Stored entries
++++++++++++++++++++

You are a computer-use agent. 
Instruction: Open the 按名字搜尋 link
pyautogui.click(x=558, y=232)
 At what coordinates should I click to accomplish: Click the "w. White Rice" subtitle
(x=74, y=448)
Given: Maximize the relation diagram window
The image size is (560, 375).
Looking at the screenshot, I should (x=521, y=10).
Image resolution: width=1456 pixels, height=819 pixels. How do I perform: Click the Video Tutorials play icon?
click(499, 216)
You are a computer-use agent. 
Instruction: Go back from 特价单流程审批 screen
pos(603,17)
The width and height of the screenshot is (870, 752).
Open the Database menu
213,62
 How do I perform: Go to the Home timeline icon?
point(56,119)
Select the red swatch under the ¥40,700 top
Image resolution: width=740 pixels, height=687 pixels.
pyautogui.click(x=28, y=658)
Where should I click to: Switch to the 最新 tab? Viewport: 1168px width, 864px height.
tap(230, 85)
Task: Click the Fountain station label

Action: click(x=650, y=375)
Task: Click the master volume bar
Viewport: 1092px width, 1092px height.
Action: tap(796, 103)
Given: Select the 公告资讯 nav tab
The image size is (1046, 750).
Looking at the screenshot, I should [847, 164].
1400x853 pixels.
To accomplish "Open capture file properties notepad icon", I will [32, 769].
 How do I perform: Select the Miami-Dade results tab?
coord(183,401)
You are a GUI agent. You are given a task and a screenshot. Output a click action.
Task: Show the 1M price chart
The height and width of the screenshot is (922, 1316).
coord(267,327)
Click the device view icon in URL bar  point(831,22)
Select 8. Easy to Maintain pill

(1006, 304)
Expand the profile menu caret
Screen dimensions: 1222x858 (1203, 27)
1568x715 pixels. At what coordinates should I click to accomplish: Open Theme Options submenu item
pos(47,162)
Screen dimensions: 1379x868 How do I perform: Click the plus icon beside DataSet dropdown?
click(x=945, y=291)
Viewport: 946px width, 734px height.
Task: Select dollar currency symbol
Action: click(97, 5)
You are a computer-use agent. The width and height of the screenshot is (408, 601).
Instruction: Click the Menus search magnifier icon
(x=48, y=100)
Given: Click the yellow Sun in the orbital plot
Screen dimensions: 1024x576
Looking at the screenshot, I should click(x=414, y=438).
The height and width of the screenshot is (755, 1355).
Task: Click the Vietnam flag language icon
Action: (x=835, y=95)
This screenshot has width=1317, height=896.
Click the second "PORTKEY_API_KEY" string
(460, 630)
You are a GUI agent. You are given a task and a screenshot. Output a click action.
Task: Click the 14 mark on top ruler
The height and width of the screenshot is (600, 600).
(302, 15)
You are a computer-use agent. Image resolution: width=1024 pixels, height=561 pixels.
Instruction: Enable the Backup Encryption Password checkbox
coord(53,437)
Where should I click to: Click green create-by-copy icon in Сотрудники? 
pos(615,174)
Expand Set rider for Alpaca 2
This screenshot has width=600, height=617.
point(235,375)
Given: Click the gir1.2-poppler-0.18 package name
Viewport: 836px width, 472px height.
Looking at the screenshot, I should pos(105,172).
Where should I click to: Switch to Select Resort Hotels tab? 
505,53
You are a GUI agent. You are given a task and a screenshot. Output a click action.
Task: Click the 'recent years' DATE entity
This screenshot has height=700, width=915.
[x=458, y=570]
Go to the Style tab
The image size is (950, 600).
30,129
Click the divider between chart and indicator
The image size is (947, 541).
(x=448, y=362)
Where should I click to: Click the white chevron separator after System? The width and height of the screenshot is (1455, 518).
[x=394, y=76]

++++++++++++++++++++

■ Work instructions ■
Format every line of the data above as a JSON array of strings, one string per line, leaving out blank lines.

■ The completed task ■
[
  "You are a computer-use agent. ",
  "Instruction: Open the 按名字搜尋 link",
  "pyautogui.click(x=558, y=232)",
  " At what coordinates should I click to accomplish: Click the \"w. White Rice\" subtitle",
  "(x=74, y=448)",
  "Given: Maximize the relation diagram window",
  "The image size is (560, 375).",
  "Looking at the screenshot, I should (x=521, y=10).",
  "Image resolution: width=1456 pixels, height=819 pixels. How do I perform: Click the Video Tutorials play icon?",
  "click(499, 216)",
  "You are a computer-use agent. ",
  "Instruction: Go back from 特价单流程审批 screen",
  "pos(603,17)",
  "The width and height of the screenshot is (870, 752).",
  "Open the Database menu",
  "213,62",
  " How do I perform: Go to the Home timeline icon?",
  "point(56,119)",
  "Select the red swatch under the ¥40,700 top",
  "Image resolution: width=740 pixels, height=687 pixels.",
  "pyautogui.click(x=28, y=658)",
  "Where should I click to: Switch to the 最新 tab? Viewport: 1168px width, 864px height.",
  "tap(230, 85)",
  "Task: Click the Fountain station label",
  "Action: click(x=650, y=375)",
  "Task: Click the master volume bar",
  "Viewport: 1092px width, 1092px height.",
  "Action: tap(796, 103)",
  "Given: Select the 公告资讯 nav tab",
  "The image size is (1046, 750).",
  "Looking at the screenshot, I should [847, 164].",
  "1400x853 pixels.",
  "To accomplish \"Open capture file properties notepad icon\", I will [32, 769].",
  " How do I perform: Select the Miami-Dade results tab?",
  "coord(183,401)",
  "You are a GUI agent. You are given a task and a screenshot. Output a click action.",
  "Task: Show the 1M price chart",
  "The height and width of the screenshot is (922, 1316).",
  "coord(267,327)",
  "Click the device view icon in URL bar  point(831,22)",
  "Select 8. Easy to Maintain pill",
  "(1006, 304)",
  "Expand the profile menu caret",
  "Screen dimensions: 1222x858 (1203, 27)",
  "1568x715 pixels. At what coordinates should I click to accomplish: Open Theme Options submenu item",
  "pos(47,162)",
  "Screen dimensions: 1379x868 How do I perform: Click the plus icon beside DataSet dropdown?",
  "click(x=945, y=291)",
  "Viewport: 946px width, 734px height.",
  "Task: Select dollar currency symbol",
  "Action: click(97, 5)",
  "You are a computer-use agent. The width and height of the screenshot is (408, 601).",
  "Instruction: Click the Menus search magnifier icon",
  "(x=48, y=100)",
  "Given: Click the yellow Sun in the orbital plot",
  "Screen dimensions: 1024x576",
  "Looking at the screenshot, I should click(x=414, y=438).",
  "The height and width of the screenshot is (755, 1355).",
  "Task: Click the Vietnam flag language icon",
  "Action: (x=835, y=95)",
  "This screenshot has width=1317, height=896.",
  "Click the second \"PORTKEY_API_KEY\" string",
  "(460, 630)",
  "You are a GUI agent. You are given a task and a screenshot. Output a click action.",
  "Task: Click the 14 mark on top ruler",
  "The height and width of the screenshot is (600, 600).",
  "(302, 15)",
  "You are a computer-use agent. Image resolution: width=1024 pixels, height=561 pixels.",
  "Instruction: Enable the Backup Encryption Password checkbox",
  "coord(53,437)",
  "Where should I click to: Click green create-by-copy icon in Сотрудники? ",
  "pos(615,174)",
  "Expand Set rider for Alpaca 2",
  "This screenshot has width=600, height=617.",
  "point(235,375)",
  "Given: Click the gir1.2-poppler-0.18 package name",
  "Viewport: 836px width, 472px height.",
  "Looking at the screenshot, I should pos(105,172).",
  "Where should I click to: Switch to Select Resort Hotels tab? ",
  "505,53",
  "You are a GUI agent. You are given a task and a screenshot. Output a click action.",
  "Task: Click the 'recent years' DATE entity",
  "This screenshot has height=700, width=915.",
  "[x=458, y=570]",
  "Go to the Style tab",
  "The image size is (950, 600).",
  "30,129",
  "Click the divider between chart and indicator",
  "The image size is (947, 541).",
  "(x=448, y=362)",
  "Where should I click to: Click the white chevron separator after System? The width and height of the screenshot is (1455, 518).",
  "[x=394, y=76]"
]